* [Text shown]

########

In Japan, though, that was more-or-less a standard apple, and by Japanese standards, it was quite reasonably priced. I found apples just like mine in every grocery store I visited, at train station fruit vendors, and sometimes in department stores and even 7-11s. Japanese consumers expect apples of that quality, and they’re willing to pay for them, so there are no cheap apples, only precious, semi-rare treats. Here in the United States, I’m guessing, we don’t and aren’t, so apples are cheap and plentiful, everyday in every meaning of the word.

I wonder, what does this say about them? What does it say about us?

April 14th, 2010

First and Last and Always

Posted in Fiction by Adrian Mailenna

For Hannah, because she made a difference.

Even with his heart pounding in time to the DJ’s command, a hundred and twenty-six beats per minute, Jamie could feel the one it skipped. Someone was watching him; he’d felt it, uncoiling a tight, nervous desire from the base of his spine, sliding it up his back until it made the hairs on his neck stand on end and his knees go weak, made him excited and just a little scared.

########

* [Problem A]
In the blog excerpt, how many beats per minute does the DJ set for Jamie's pounding heart?
* [Problem B]
Reproduce the blog excerpt from "Even with his" up to and including "a little scared.".
The listing that comes next is separate material and has no connection to the blog excerpt.

* [Dataset extract]
########

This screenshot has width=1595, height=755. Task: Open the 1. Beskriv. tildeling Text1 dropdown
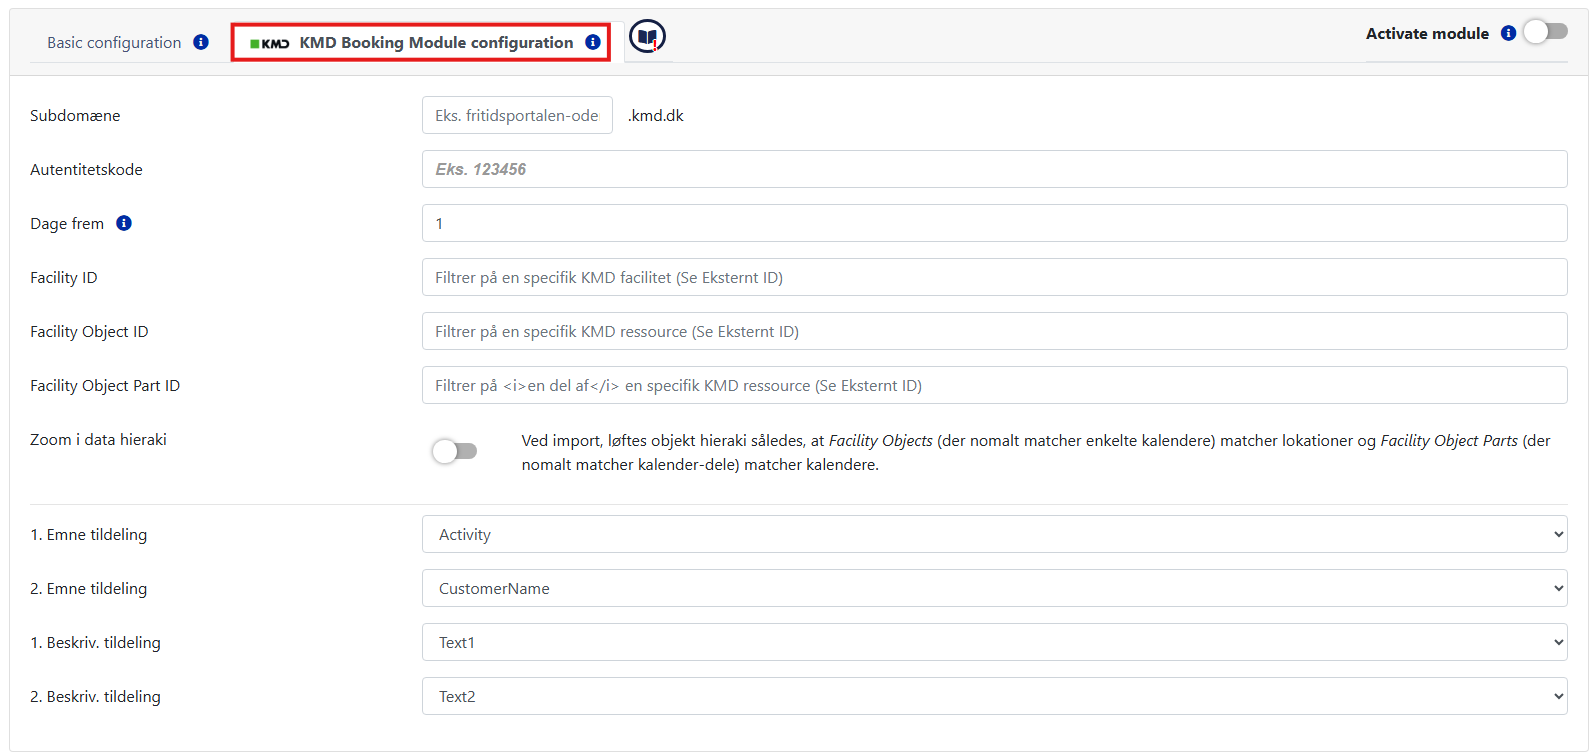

########

* [Written solution A]
A hundred and twenty-six beats per minute.

* [Written solution B]
Even with his heart pounding in time to the DJ’s command, a hundred and twenty-six beats per minute, Jamie could feel the one it skipped. Someone was watching him; he’d felt it, uncoiling a tight, nervous desire from the base of his spine, sliding it up his back until it made the hairs on his neck stand on end and his knees go weak, made him excited and just a little scared.